Task brief = Go through the records and report each line in which the word "icon" occurs.

##### Information supplied #####

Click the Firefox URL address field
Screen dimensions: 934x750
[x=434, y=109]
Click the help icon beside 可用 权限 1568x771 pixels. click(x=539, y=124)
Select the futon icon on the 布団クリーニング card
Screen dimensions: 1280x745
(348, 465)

#####
##### Information supplied #####

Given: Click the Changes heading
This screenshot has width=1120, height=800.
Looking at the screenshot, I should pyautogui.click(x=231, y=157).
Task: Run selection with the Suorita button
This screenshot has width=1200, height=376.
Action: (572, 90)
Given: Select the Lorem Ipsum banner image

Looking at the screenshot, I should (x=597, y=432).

#####

Exercise answer =
Click the help icon beside 可用 权限 1568x771 pixels. click(x=539, y=124)
Select the futon icon on the 布団クリーニング card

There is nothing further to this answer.